▼

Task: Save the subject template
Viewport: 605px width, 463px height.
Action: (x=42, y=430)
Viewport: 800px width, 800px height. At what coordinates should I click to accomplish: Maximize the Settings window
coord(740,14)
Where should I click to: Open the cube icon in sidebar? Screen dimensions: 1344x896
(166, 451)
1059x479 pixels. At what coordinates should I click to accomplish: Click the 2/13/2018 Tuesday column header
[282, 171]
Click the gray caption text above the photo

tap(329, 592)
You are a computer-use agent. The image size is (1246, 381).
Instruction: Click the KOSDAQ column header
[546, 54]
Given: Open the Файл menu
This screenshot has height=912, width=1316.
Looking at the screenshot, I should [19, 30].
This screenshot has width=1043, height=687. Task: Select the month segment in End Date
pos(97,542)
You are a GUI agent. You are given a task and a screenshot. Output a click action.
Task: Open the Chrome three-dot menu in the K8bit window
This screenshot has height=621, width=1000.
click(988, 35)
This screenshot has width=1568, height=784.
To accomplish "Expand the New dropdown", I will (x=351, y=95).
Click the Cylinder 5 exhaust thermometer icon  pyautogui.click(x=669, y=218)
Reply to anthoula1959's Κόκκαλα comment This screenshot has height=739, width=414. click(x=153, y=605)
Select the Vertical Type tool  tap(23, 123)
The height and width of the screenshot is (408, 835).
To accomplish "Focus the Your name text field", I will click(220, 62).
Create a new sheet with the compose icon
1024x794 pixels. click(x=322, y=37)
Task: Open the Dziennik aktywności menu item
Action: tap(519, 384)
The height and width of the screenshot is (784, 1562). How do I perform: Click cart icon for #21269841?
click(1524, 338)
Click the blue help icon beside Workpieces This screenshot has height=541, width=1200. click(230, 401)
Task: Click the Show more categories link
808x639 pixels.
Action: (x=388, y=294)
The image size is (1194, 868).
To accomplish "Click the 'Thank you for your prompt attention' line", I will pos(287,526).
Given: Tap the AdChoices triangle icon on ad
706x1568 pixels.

▲

* _What you have to do_:
Reproduce the entries from the line with "You are a computer-use" up to and including the line with "Click the blue", changing "column header" to "column heading" and leaving everything else as it is.

* _Completed exercise_:
You are a computer-use agent. The image size is (1246, 381).
Instruction: Click the KOSDAQ column heading
[546, 54]
Given: Open the Файл menu
This screenshot has height=912, width=1316.
Looking at the screenshot, I should [19, 30].
This screenshot has width=1043, height=687. Task: Select the month segment in End Date
pos(97,542)
You are a GUI agent. You are given a task and a screenshot. Output a click action.
Task: Open the Chrome three-dot menu in the K8bit window
This screenshot has height=621, width=1000.
click(988, 35)
This screenshot has width=1568, height=784.
To accomplish "Expand the New dropdown", I will (x=351, y=95).
Click the Cylinder 5 exhaust thermometer icon  pyautogui.click(x=669, y=218)
Reply to anthoula1959's Κόκκαλα comment This screenshot has height=739, width=414. click(x=153, y=605)
Select the Vertical Type tool  tap(23, 123)
The height and width of the screenshot is (408, 835).
To accomplish "Focus the Your name text field", I will click(220, 62).
Create a new sheet with the compose icon
1024x794 pixels. click(x=322, y=37)
Task: Open the Dziennik aktywności menu item
Action: tap(519, 384)
The height and width of the screenshot is (784, 1562). How do I perform: Click cart icon for #21269841?
click(1524, 338)
Click the blue help icon beside Workpieces This screenshot has height=541, width=1200. click(230, 401)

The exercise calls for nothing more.